- Goal of the exercise
Update the data below by changing every "coordinates" to "position", leaving everything else unchanged.

══ Excerpted data

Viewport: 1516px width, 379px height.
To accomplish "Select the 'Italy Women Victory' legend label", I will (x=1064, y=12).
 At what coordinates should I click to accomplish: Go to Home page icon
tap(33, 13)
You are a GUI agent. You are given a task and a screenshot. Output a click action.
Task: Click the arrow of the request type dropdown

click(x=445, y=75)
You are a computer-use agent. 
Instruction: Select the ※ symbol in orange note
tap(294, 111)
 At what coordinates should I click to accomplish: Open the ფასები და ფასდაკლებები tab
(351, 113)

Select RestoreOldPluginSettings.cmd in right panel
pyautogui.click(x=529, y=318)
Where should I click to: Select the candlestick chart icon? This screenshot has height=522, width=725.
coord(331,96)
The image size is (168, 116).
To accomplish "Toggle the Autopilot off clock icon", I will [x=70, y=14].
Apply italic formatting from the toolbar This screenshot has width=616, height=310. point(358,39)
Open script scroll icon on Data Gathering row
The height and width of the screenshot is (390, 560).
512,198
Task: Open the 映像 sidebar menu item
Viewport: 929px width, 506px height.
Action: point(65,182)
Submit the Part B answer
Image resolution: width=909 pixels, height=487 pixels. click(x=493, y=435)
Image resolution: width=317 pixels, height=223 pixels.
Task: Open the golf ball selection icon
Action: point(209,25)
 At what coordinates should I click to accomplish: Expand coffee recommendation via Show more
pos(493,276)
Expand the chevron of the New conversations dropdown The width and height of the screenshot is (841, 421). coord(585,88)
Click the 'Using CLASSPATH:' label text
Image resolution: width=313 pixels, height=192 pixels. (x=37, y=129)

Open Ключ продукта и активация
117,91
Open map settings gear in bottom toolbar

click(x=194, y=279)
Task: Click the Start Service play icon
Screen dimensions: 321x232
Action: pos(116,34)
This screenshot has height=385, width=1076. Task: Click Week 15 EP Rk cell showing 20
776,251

════

- Problem solution
Viewport: 1516px width, 379px height.
To accomplish "Select the 'Italy Women Victory' legend label", I will (x=1064, y=12).
 At what position should I click to accomplish: Go to Home page icon
tap(33, 13)
You are a GUI agent. You are given a task and a screenshot. Output a click action.
Task: Click the arrow of the request type dropdown

click(x=445, y=75)
You are a computer-use agent. 
Instruction: Select the ※ symbol in orange note
tap(294, 111)
 At what position should I click to accomplish: Open the ფასები და ფასდაკლებები tab
(351, 113)

Select RestoreOldPluginSettings.cmd in right panel
pyautogui.click(x=529, y=318)
Where should I click to: Select the candlestick chart icon? This screenshot has height=522, width=725.
coord(331,96)
The image size is (168, 116).
To accomplish "Toggle the Autopilot off clock icon", I will [x=70, y=14].
Apply italic formatting from the toolbar This screenshot has width=616, height=310. point(358,39)
Open script scroll icon on Data Gathering row
The height and width of the screenshot is (390, 560).
512,198
Task: Open the 映像 sidebar menu item
Viewport: 929px width, 506px height.
Action: point(65,182)
Submit the Part B answer
Image resolution: width=909 pixels, height=487 pixels. click(x=493, y=435)
Image resolution: width=317 pixels, height=223 pixels.
Task: Open the golf ball selection icon
Action: point(209,25)
 At what position should I click to accomplish: Expand coffee recommendation via Show more
pos(493,276)
Expand the chevron of the New conversations dropdown The width and height of the screenshot is (841, 421). coord(585,88)
Click the 'Using CLASSPATH:' label text
Image resolution: width=313 pixels, height=192 pixels. (x=37, y=129)

Open Ключ продукта и активация
117,91
Open map settings gear in bottom toolbar

click(x=194, y=279)
Task: Click the Start Service play icon
Screen dimensions: 321x232
Action: pos(116,34)
This screenshot has height=385, width=1076. Task: Click Week 15 EP Rk cell showing 20
776,251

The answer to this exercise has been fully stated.